SILVER DOLLARS AND WOODEN NICKELS: First responders get deserved response

Silver Dollars and Wooden Nickels is a weekly feature in the Appeal’s Sunday Opinion pages in which the Appeal gives Silver Dollars to those who deserve recognition and occasionally a Wooden Nickel to those who deserve criticism.

SILVER DOLLAR: To Carson Middle School sixth grade social studies teacher Lacey Carey, to Bordewich Bray Elementary School third grade teacher Nicole Medeiros and Fremont Elementary fourth grade teacher Pamela Shank for earning National Board of Professional Teaching Standards certification. They join three other teachers in the Carson City School District who have earned the certification: Carson High AP Government/AP Art History teacher Jenny Chandler, the social studies department chair at CHS; STEM coach Rachel Croft at Boredwich Bray; and CHS math teacher Leah Hampton.

SILVER DOLLAR: To all those first responders who responded to the Kings Canyon crash involving seven of our youth in November and to the community for its overwhelming support after the crash. First responders were honored for their response to the crash at last week’s Carson City School District Board meeting.

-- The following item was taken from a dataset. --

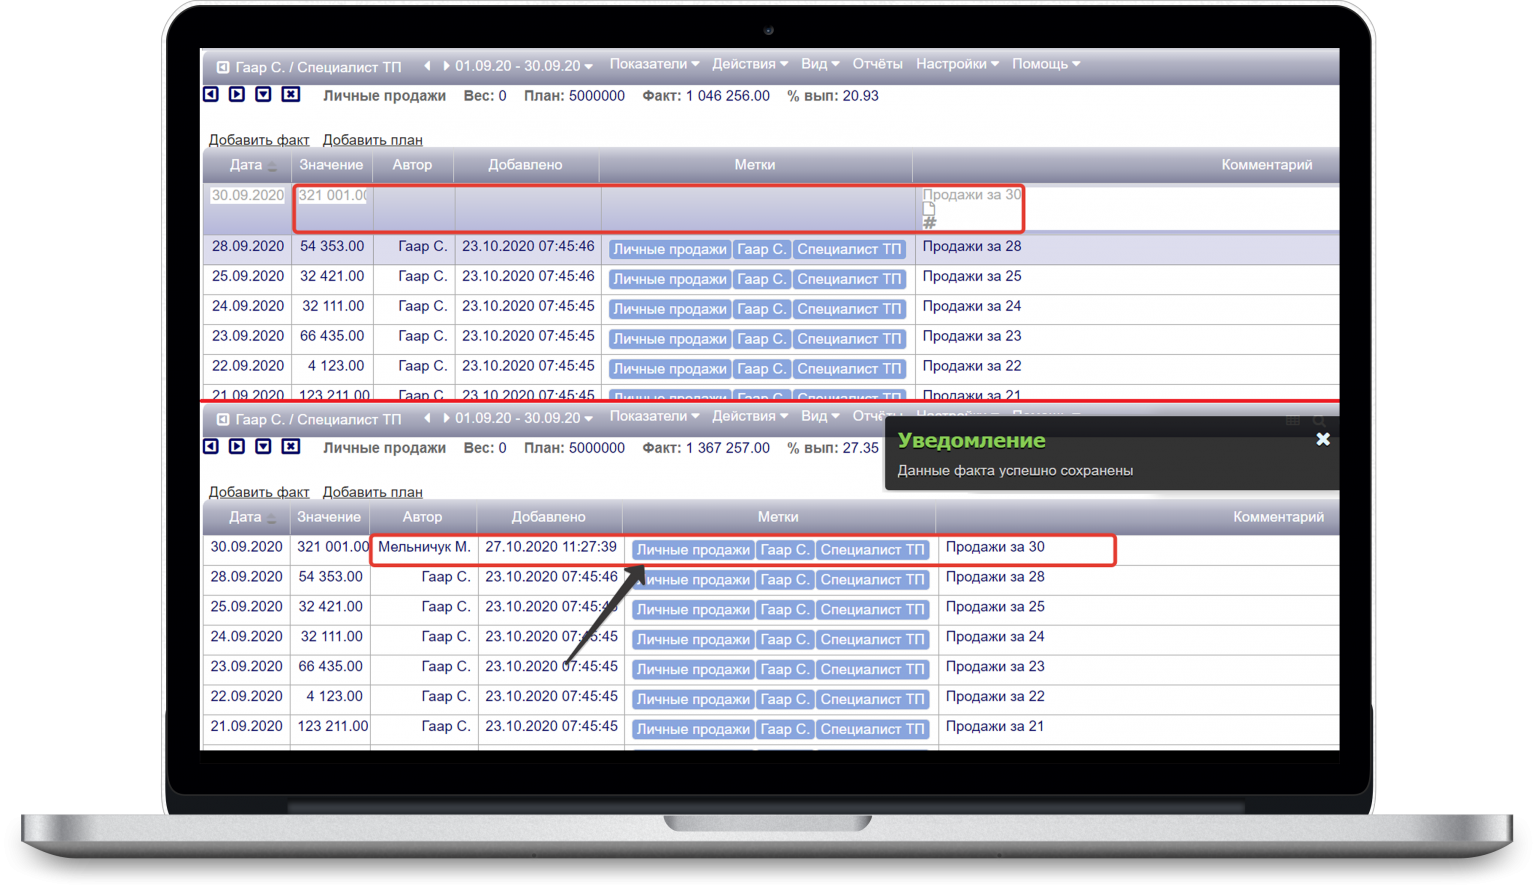Screen dimensions: 1536x887
Task: Click the Специалист ТП tag in top 28.09.2020 row
Action: [849, 249]
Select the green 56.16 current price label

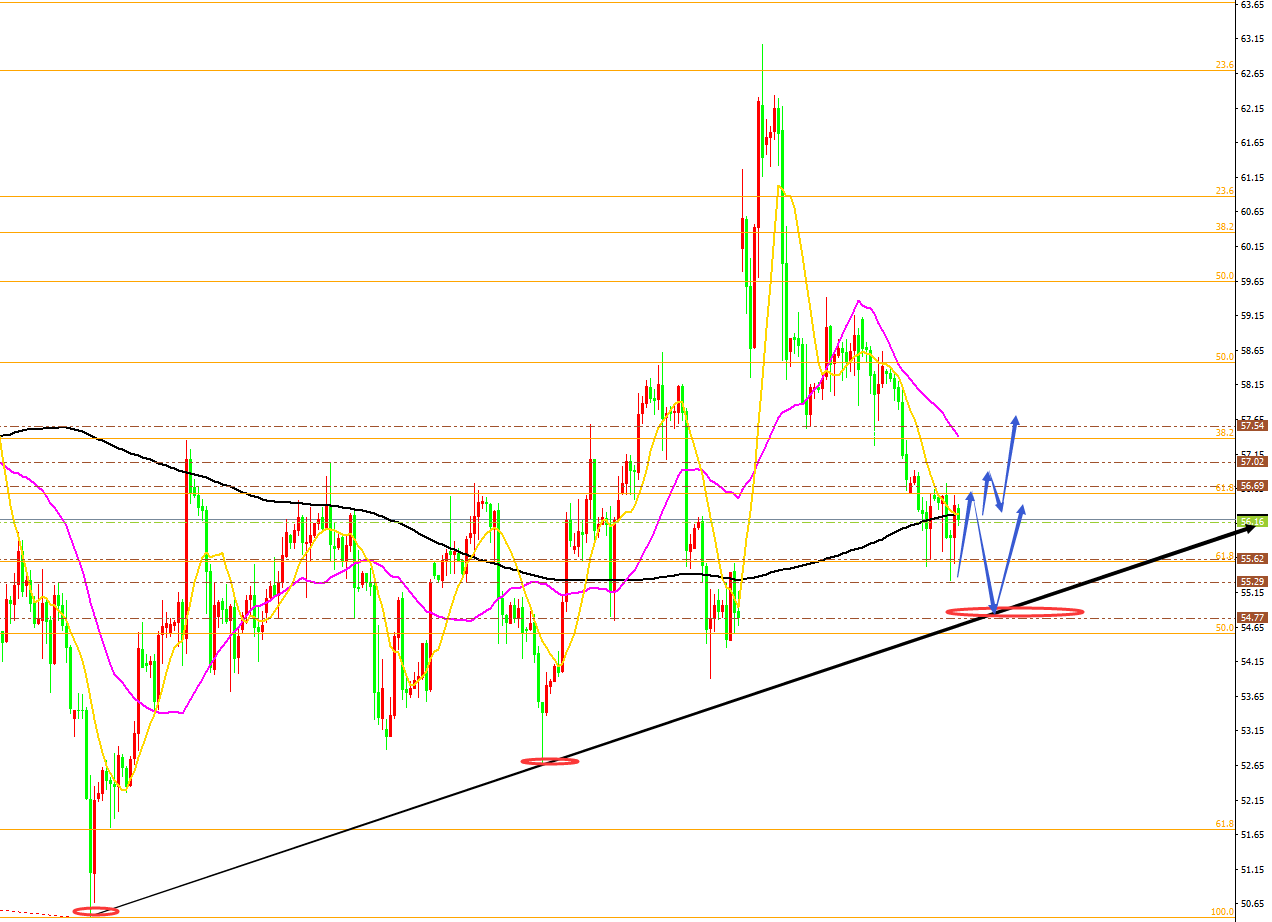click(x=1252, y=522)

SILVER DOLLAR: To Lahontan Valley New publisher/emeritus Steve Ranson and longtime local educator and coach Bob Bateman, who spent the bulk of his time as an educator, coach and athletic director at CHS, and Paul Gray, who was a starting guard for Carson High’s 1975 State Championship boys basketball team, for being chosen for induction into the NIAA Hall of Fame. And we’re looking forward to when after his retirement, Record-Courier sports editor Dave Price, who has covered Northern Nevada sports for about 45 years, is also inducted into the NIAA Hall of Fame.

SILVER DOLLAR: To Carson High graduate Rob Parish, who is coach of one of the nation’s top girls cross country teams at Battle Mountain High in Colorado.

WOODEN NICKEL: Again to the state Department of Motor Vehicles, Adult Mental Health Services and the Department of Corrections for the major problems those departments have had that were discovered through an audit.